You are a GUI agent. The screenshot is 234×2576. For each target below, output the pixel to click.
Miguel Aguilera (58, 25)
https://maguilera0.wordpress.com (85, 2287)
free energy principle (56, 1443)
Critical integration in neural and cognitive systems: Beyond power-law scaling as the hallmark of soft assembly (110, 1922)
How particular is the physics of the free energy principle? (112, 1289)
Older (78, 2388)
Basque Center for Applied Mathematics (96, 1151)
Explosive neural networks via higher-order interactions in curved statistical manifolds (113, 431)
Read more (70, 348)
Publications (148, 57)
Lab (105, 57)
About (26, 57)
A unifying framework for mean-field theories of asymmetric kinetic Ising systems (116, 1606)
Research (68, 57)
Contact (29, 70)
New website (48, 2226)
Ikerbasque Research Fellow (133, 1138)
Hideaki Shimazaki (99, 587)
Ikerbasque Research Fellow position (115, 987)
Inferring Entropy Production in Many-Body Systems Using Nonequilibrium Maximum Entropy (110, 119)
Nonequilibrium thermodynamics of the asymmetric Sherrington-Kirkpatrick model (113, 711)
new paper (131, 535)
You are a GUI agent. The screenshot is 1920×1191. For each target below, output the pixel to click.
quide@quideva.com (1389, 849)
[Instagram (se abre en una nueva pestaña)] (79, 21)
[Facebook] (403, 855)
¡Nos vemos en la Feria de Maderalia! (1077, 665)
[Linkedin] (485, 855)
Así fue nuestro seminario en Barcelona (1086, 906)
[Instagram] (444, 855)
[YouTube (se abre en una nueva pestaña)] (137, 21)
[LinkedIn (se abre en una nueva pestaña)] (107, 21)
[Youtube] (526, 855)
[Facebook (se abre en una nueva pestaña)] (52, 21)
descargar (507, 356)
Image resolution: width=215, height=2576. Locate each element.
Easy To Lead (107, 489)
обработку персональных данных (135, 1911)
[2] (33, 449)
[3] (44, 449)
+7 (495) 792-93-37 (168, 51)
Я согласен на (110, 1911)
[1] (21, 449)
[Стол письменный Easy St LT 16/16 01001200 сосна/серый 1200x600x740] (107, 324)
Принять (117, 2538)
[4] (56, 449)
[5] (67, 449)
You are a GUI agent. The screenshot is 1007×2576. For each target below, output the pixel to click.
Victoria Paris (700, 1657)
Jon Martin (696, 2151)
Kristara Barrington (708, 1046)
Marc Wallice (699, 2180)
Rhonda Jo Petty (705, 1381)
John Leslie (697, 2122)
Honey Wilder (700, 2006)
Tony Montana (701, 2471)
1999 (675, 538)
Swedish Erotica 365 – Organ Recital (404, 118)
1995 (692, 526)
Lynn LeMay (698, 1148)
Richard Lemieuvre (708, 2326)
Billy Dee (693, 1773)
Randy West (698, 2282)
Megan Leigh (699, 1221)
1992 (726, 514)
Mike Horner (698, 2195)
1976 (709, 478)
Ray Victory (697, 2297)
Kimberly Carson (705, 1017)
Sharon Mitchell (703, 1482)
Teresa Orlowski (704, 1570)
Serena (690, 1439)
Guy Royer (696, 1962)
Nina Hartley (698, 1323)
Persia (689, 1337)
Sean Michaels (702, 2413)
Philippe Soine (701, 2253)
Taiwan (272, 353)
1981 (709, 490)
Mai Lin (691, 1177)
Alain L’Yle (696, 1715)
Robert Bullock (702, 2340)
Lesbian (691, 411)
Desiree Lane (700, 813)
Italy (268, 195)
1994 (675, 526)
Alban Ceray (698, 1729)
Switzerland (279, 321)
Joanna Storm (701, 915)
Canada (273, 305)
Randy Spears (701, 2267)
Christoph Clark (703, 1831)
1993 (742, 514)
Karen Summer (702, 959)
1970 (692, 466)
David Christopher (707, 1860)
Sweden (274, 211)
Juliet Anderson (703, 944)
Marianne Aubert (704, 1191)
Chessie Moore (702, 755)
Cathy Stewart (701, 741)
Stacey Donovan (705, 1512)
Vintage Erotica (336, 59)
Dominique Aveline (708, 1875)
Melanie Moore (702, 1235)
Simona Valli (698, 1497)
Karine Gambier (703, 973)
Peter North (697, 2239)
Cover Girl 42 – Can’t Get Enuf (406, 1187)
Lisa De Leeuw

■ **TASK DETAILS**: Your response should consist of the whole listing, repeated exactly.

■ **ANSWER SPACE**:
You are a GUI agent. The screenshot is 234×2576. For each target below, output the pixel to click.
Miguel Aguilera (58, 25)
https://maguilera0.wordpress.com (85, 2287)
free energy principle (56, 1443)
Critical integration in neural and cognitive systems: Beyond power-law scaling as the hallmark of soft assembly (110, 1922)
How particular is the physics of the free energy principle? (112, 1289)
Older (78, 2388)
Basque Center for Applied Mathematics (96, 1151)
Explosive neural networks via higher-order interactions in curved statistical manifolds (113, 431)
Read more (70, 348)
Publications (148, 57)
Lab (105, 57)
About (26, 57)
A unifying framework for mean-field theories of asymmetric kinetic Ising systems (116, 1606)
Research (68, 57)
Contact (29, 70)
New website (48, 2226)
Ikerbasque Research Fellow (133, 1138)
Hideaki Shimazaki (99, 587)
Ikerbasque Research Fellow position (115, 987)
Inferring Entropy Production in Many-Body Systems Using Nonequilibrium Maximum Entropy (110, 119)
Nonequilibrium thermodynamics of the asymmetric Sherrington-Kirkpatrick model (113, 711)
new paper (131, 535)
You are a GUI agent. The screenshot is 1920×1191. For each target below, output the pixel to click.
quide@quideva.com (1389, 849)
[Instagram (se abre en una nueva pestaña)] (79, 21)
[Facebook] (403, 855)
¡Nos vemos en la Feria de Maderalia! (1077, 665)
[Linkedin] (485, 855)
Así fue nuestro seminario en Barcelona (1086, 906)
[Instagram] (444, 855)
[YouTube (se abre en una nueva pestaña)] (137, 21)
[LinkedIn (se abre en una nueva pestaña)] (107, 21)
[Youtube] (526, 855)
[Facebook (se abre en una nueva pestaña)] (52, 21)
descargar (507, 356)
Image resolution: width=215, height=2576. Locate each element.
Easy To Lead (107, 489)
обработку персональных данных (135, 1911)
[2] (33, 449)
[3] (44, 449)
+7 (495) 792-93-37 (168, 51)
Я согласен на (110, 1911)
[1] (21, 449)
[Стол письменный Easy St LT 16/16 01001200 сосна/серый 1200x600x740] (107, 324)
Принять (117, 2538)
[4] (56, 449)
[5] (67, 449)
You are a GUI agent. The screenshot is 1007×2576. For each target below, output the pixel to click.
Victoria Paris (700, 1657)
Jon Martin (696, 2151)
Kristara Barrington (708, 1046)
Marc Wallice (699, 2180)
Rhonda Jo Petty (705, 1381)
John Leslie (697, 2122)
Honey Wilder (700, 2006)
Tony Montana (701, 2471)
1999 (675, 538)
Swedish Erotica 365 – Organ Recital (404, 118)
1995 (692, 526)
Lynn LeMay (698, 1148)
Richard Lemieuvre (708, 2326)
Billy Dee (693, 1773)
Randy West (698, 2282)
Megan Leigh (699, 1221)
1992 (726, 514)
Mike Horner (698, 2195)
1976 (709, 478)
Ray Victory (697, 2297)
Kimberly Carson (705, 1017)
Sharon Mitchell (703, 1482)
Teresa Orlowski (704, 1570)
Serena (690, 1439)
Guy Royer (696, 1962)
Nina Hartley (698, 1323)
Persia (689, 1337)
Sean Michaels (702, 2413)
Philippe Soine (701, 2253)
Taiwan (272, 353)
1981 (709, 490)
Mai Lin (691, 1177)
Alain L’Yle (696, 1715)
Robert Bullock (702, 2340)
Lesbian (691, 411)
Desiree Lane (700, 813)
Italy (268, 195)
1994 (675, 526)
Alban Ceray (698, 1729)
Switzerland (279, 321)
Joanna Storm (701, 915)
Canada (273, 305)
Randy Spears (701, 2267)
Christoph Clark (703, 1831)
1993 (742, 514)
Karen Summer (702, 959)
1970 (692, 466)
David Christopher (707, 1860)
Sweden (274, 211)
Juliet Anderson (703, 944)
Marianne Aubert (704, 1191)
Chessie Moore (702, 755)
Cathy Stewart (701, 741)
Stacey Donovan (705, 1512)
Vintage Erotica (336, 59)
Dominique Aveline (708, 1875)
Melanie Moore (702, 1235)
Simona Valli (698, 1497)
Karine Gambier (703, 973)
Peter North (697, 2239)
Cover Girl 42 – Can’t Get Enuf (406, 1187)
Lisa De Leeuw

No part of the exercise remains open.